** BEGIN **

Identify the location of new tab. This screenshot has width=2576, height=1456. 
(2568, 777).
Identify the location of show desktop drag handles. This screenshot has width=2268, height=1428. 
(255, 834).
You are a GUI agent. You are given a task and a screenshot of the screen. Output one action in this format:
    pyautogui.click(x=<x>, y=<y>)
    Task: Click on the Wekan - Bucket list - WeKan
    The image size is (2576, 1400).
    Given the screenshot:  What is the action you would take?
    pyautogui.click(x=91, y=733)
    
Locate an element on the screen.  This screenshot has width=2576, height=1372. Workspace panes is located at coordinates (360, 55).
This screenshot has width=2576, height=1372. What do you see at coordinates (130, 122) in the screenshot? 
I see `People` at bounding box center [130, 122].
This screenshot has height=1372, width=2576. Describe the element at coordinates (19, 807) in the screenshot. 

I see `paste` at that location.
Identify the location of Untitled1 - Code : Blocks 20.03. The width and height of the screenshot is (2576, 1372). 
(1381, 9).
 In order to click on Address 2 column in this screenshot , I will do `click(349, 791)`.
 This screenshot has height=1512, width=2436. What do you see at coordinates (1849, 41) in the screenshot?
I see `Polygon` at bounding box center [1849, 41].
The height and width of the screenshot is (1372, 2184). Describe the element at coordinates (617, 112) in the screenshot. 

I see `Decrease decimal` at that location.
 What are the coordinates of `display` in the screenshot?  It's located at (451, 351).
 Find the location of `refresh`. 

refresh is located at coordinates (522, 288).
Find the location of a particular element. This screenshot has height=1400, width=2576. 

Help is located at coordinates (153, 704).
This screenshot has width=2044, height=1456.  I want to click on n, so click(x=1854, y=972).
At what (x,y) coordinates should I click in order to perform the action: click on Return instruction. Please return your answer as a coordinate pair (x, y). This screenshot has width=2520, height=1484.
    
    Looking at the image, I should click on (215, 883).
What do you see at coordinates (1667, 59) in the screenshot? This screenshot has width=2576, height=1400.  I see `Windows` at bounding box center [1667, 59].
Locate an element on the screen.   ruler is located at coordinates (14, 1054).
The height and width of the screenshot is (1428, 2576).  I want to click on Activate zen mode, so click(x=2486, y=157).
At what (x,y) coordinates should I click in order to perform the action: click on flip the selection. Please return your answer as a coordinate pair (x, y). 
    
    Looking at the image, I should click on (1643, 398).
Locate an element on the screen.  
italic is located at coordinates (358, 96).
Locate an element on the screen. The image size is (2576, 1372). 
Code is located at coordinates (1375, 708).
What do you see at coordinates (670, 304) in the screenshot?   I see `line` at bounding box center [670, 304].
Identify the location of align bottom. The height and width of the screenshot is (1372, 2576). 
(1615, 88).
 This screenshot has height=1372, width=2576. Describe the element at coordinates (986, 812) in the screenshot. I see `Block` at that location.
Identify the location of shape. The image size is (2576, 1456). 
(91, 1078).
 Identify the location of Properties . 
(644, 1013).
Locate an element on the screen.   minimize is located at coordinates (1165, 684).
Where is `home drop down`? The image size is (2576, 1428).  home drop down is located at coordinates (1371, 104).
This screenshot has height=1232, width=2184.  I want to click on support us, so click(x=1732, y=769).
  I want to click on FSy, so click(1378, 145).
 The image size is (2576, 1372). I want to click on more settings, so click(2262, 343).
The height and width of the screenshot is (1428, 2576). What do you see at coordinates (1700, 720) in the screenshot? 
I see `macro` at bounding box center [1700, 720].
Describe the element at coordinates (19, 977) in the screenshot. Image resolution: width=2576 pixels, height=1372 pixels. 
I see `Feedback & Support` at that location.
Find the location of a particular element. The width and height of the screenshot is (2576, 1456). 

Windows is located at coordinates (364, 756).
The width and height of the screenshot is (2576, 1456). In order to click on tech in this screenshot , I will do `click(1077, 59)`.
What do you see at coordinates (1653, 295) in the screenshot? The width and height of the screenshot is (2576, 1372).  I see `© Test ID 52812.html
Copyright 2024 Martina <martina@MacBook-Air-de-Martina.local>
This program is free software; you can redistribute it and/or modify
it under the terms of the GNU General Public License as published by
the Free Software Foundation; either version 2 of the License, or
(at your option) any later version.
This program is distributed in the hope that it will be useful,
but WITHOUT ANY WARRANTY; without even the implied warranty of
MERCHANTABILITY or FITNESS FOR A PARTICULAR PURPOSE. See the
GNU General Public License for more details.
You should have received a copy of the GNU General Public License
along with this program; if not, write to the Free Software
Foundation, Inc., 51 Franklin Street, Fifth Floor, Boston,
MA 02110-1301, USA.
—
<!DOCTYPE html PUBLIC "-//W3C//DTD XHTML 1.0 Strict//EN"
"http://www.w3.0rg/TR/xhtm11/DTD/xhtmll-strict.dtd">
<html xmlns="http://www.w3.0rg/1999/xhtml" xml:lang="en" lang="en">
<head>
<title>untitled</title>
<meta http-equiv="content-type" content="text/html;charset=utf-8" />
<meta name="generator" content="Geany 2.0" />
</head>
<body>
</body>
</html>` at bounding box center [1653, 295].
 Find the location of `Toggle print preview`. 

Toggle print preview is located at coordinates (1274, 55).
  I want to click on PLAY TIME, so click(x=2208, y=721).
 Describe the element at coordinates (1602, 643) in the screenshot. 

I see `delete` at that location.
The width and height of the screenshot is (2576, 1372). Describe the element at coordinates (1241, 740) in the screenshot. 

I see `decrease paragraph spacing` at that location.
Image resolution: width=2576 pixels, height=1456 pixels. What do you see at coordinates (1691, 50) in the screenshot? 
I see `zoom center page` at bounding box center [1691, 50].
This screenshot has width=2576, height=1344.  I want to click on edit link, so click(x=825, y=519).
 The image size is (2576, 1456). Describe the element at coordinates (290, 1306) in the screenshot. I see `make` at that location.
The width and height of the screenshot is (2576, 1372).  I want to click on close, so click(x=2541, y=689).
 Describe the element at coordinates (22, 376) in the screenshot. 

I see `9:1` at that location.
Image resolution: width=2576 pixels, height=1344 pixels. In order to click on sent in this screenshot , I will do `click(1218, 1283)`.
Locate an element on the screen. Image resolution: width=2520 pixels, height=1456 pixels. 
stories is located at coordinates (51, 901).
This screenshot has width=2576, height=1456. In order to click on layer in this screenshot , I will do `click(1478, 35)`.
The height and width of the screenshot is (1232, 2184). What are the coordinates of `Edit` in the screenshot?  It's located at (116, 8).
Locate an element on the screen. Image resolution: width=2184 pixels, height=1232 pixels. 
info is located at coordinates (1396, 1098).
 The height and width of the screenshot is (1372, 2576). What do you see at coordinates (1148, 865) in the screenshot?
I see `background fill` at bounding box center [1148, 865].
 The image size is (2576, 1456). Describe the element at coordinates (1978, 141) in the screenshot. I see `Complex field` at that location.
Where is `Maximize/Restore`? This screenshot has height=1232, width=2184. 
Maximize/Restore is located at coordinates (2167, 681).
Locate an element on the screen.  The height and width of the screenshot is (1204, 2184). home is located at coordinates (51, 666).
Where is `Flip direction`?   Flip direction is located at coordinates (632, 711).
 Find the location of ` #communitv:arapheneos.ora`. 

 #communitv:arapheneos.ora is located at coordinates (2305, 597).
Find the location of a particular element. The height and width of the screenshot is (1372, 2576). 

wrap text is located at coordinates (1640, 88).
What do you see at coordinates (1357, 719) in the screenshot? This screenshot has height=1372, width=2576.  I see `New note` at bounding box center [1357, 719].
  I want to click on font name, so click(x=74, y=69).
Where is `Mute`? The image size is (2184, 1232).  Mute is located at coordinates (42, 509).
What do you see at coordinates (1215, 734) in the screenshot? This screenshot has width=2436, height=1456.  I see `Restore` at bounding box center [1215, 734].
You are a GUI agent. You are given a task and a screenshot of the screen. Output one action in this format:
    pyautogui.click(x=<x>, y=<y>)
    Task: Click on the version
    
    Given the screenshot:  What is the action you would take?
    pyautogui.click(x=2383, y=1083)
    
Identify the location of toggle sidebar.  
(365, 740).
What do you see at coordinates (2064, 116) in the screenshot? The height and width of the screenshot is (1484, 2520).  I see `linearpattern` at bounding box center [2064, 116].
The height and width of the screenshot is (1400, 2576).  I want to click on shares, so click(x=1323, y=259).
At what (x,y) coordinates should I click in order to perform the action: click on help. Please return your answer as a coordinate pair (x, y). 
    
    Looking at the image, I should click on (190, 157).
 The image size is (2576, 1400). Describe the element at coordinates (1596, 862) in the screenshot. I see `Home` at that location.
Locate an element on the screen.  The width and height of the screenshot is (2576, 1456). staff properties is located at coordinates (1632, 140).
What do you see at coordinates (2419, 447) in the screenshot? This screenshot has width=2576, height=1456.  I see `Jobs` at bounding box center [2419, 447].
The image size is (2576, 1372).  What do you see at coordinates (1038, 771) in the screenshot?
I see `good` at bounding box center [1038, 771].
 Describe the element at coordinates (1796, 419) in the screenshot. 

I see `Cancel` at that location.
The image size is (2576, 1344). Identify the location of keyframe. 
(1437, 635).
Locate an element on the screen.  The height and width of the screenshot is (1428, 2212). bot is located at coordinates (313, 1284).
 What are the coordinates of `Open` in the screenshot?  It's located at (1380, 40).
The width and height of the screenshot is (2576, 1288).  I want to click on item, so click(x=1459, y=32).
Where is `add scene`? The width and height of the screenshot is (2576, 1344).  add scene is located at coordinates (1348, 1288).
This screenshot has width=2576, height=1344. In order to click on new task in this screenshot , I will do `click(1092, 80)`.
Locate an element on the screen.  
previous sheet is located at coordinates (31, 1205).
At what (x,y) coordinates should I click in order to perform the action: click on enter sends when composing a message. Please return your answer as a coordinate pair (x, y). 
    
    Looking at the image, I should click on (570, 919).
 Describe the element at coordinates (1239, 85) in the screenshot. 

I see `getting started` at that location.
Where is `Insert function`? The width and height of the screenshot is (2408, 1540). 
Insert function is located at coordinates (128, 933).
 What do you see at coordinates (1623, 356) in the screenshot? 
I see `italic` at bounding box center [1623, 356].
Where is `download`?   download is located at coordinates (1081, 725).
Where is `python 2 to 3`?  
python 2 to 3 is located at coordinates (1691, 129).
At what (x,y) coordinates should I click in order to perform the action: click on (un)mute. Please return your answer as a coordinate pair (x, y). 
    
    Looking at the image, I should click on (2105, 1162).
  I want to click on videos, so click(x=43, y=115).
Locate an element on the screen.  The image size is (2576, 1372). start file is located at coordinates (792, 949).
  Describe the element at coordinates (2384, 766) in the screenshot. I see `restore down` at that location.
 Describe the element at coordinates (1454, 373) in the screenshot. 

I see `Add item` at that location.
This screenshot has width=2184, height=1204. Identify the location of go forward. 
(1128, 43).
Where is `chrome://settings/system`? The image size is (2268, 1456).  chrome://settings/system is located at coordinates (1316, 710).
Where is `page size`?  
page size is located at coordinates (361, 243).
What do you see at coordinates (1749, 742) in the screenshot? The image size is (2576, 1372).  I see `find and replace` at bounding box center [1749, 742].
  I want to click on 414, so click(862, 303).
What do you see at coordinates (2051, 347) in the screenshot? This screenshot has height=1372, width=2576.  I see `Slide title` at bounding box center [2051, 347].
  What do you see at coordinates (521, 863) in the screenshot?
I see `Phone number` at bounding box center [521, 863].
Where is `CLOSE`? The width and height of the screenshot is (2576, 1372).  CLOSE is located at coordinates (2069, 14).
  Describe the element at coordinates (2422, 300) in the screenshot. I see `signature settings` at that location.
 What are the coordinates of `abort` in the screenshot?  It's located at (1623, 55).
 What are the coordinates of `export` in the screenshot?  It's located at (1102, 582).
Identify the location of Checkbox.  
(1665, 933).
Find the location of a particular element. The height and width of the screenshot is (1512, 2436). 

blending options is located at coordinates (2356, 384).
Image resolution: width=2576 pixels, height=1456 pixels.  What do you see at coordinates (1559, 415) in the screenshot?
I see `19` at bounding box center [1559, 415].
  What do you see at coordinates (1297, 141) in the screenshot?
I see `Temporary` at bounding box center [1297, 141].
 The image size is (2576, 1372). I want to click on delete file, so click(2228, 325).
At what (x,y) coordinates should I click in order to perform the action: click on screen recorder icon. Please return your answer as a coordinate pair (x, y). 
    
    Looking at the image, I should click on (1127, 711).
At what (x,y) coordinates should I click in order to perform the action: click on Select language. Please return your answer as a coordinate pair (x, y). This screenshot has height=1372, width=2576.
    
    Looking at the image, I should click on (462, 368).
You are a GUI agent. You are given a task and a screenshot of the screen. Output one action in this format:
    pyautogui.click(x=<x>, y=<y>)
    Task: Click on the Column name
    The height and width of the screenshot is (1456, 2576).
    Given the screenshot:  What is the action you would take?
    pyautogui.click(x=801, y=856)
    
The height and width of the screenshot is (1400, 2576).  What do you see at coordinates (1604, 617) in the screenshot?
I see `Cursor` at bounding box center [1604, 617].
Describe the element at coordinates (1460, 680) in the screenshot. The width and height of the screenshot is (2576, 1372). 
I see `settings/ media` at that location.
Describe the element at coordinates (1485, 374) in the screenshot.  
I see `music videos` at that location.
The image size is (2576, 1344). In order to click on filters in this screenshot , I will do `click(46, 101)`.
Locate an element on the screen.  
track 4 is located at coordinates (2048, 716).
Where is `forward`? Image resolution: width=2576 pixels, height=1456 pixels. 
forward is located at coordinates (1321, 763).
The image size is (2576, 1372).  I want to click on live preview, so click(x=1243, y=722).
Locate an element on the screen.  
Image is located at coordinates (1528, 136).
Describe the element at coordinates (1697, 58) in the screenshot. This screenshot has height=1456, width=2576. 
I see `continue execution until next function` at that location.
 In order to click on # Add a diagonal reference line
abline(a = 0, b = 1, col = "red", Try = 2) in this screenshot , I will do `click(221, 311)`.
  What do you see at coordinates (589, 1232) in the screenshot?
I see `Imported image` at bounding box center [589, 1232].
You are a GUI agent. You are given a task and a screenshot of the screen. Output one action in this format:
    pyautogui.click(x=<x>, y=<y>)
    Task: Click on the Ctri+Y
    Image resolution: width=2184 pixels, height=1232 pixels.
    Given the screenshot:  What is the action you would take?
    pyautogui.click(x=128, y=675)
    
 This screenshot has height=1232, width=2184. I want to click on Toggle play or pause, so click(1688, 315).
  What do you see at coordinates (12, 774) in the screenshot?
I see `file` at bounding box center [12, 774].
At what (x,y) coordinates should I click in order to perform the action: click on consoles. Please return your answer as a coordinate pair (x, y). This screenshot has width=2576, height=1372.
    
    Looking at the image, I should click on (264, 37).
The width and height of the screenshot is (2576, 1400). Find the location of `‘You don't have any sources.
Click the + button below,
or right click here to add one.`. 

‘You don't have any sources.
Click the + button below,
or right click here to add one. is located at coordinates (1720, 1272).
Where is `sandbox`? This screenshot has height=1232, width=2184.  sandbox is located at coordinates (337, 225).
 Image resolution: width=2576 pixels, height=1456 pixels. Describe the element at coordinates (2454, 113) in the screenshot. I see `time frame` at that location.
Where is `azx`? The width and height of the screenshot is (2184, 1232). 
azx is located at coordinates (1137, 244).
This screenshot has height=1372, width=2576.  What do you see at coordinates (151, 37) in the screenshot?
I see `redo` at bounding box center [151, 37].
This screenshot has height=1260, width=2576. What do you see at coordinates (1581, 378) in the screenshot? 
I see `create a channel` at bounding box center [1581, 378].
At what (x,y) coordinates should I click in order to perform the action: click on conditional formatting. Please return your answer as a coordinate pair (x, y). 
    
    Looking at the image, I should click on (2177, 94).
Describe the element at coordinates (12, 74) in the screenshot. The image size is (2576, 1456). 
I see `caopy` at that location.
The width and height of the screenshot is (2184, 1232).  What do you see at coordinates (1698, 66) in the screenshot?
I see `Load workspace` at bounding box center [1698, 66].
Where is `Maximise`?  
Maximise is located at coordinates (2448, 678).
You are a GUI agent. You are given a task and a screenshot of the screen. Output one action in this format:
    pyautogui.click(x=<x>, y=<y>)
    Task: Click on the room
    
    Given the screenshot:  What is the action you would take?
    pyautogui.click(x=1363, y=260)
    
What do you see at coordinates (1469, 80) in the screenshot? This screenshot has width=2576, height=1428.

** END **

Copy out the rows above word for word, from the line containing "What do you see at coordinates (1623, 356)" through the line containing "python 2 to 3 is", including both of those lines.

 What do you see at coordinates (1623, 356) in the screenshot? 
I see `italic` at bounding box center [1623, 356].
Where is `download`?   download is located at coordinates (1081, 725).
Where is `python 2 to 3`?  
python 2 to 3 is located at coordinates (1691, 129).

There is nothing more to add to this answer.